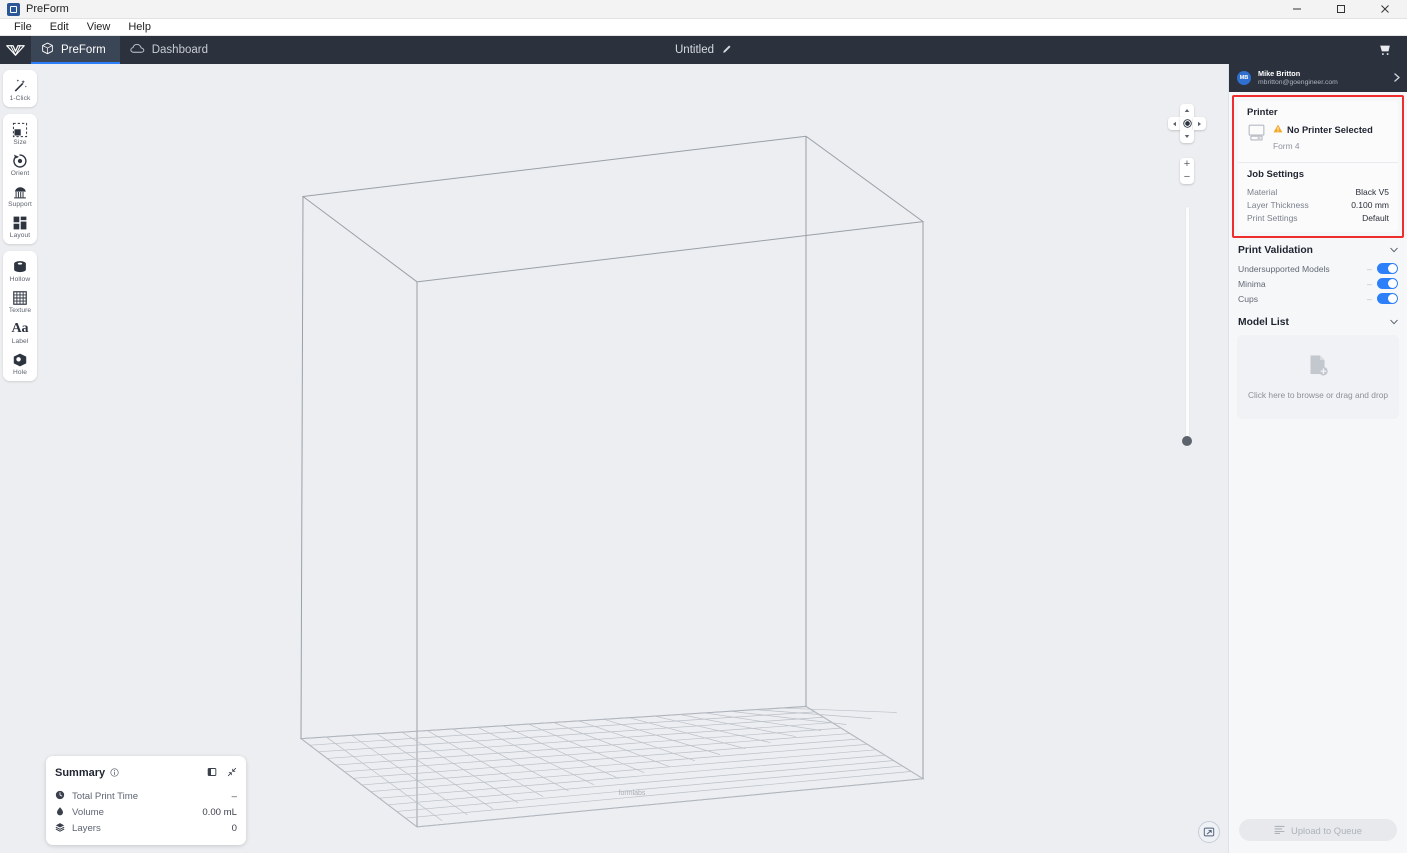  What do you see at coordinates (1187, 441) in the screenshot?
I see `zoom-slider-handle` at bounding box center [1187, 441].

...

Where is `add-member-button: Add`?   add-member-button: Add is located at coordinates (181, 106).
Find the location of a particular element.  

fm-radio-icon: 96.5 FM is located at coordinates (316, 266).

--

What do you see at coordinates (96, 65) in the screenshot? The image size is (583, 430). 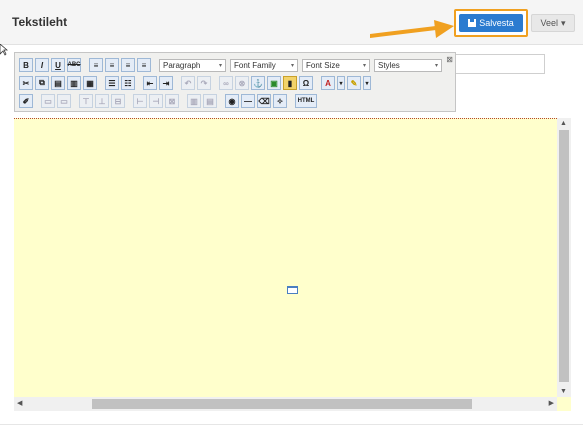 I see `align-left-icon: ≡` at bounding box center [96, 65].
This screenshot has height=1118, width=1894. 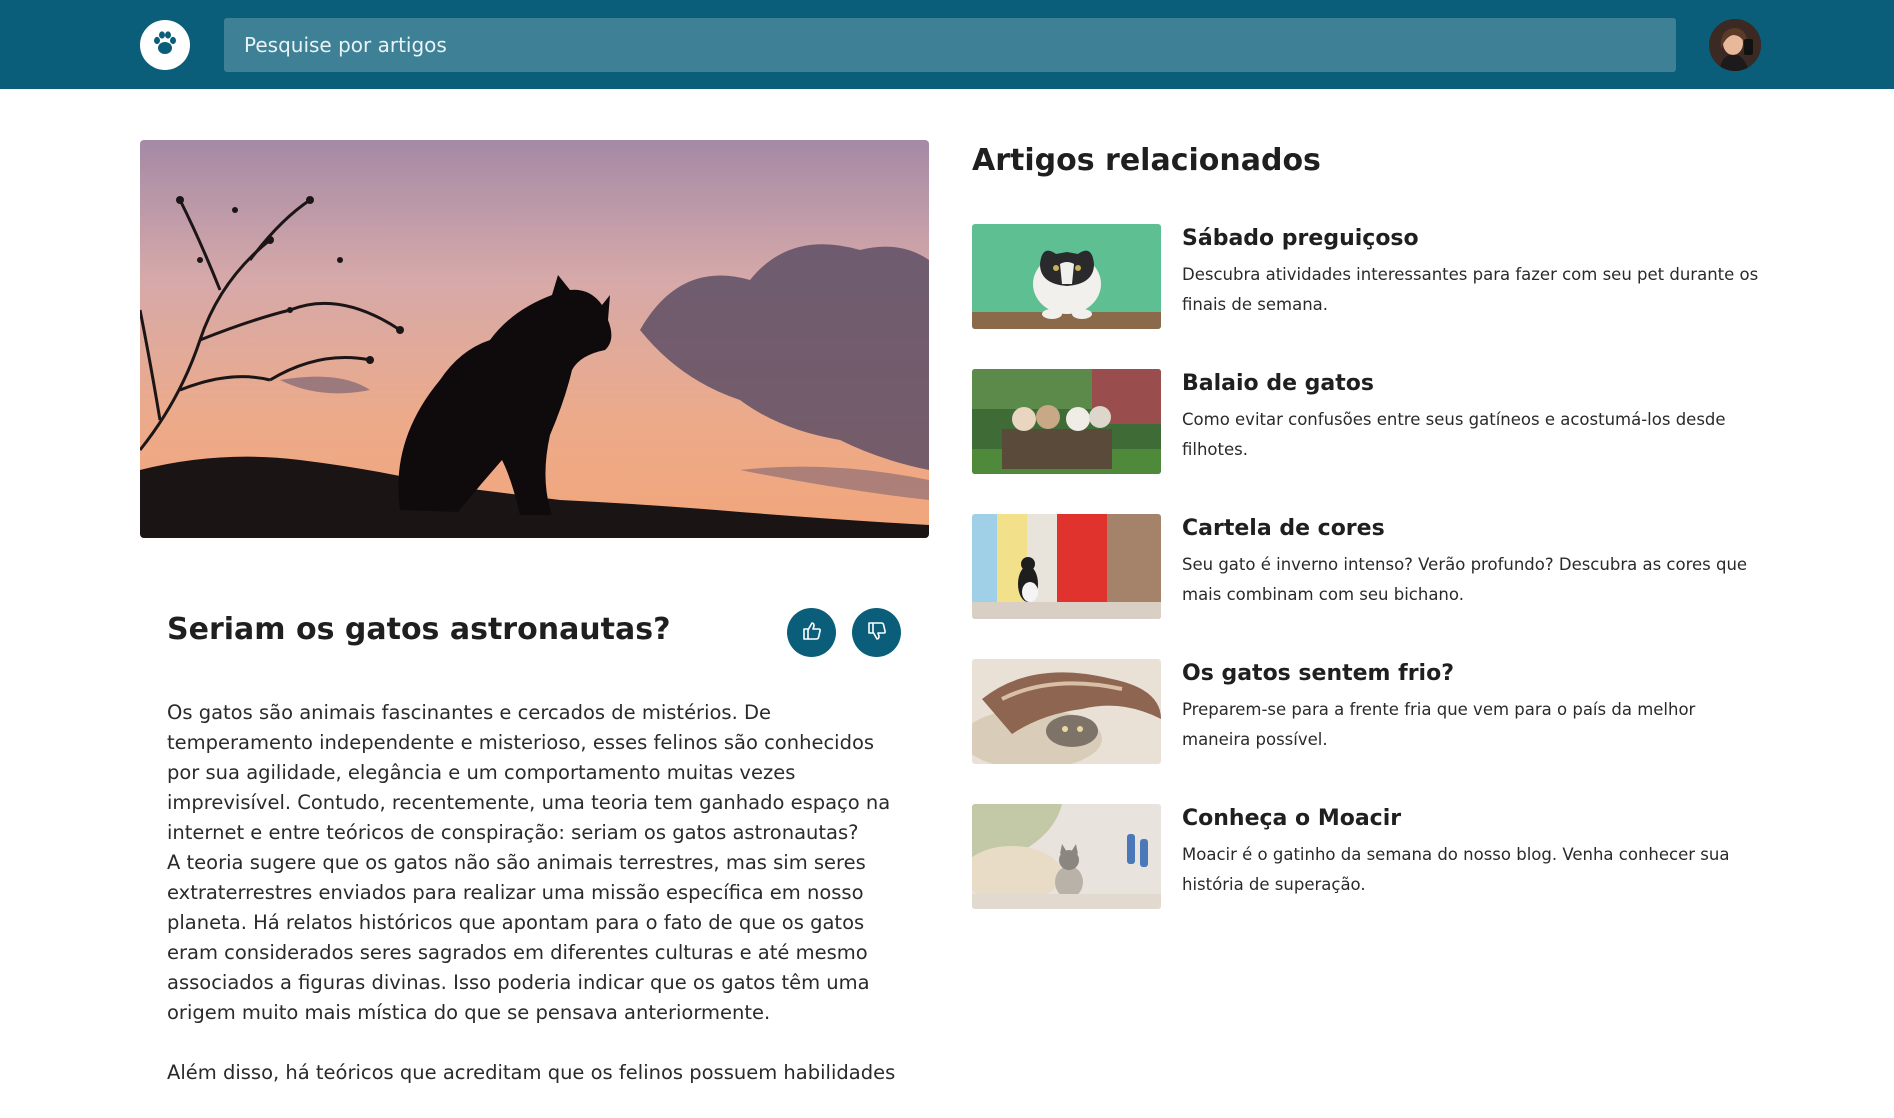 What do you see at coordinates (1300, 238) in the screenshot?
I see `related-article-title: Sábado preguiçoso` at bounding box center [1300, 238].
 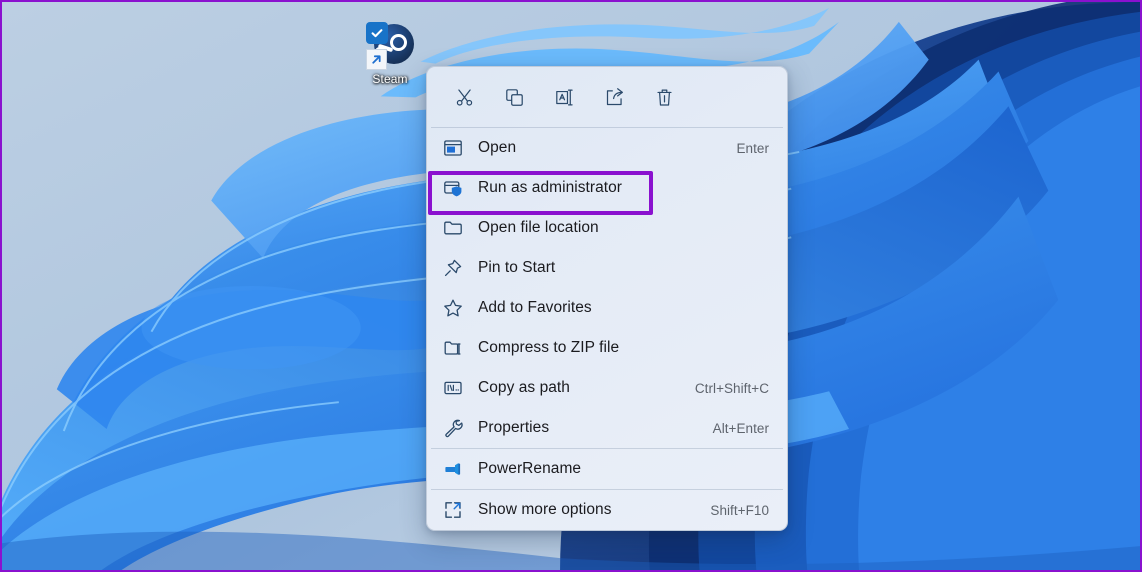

**Work instructions**
Duplicate the items between the line containing "What do you see at coordinates (1187, 441)" and the line containing "center [1187, 441].", inclusive, leaving out the pictures.

**Task output**
  What do you see at coordinates (1187, 441) in the screenshot?
I see `zoom-slider-handle` at bounding box center [1187, 441].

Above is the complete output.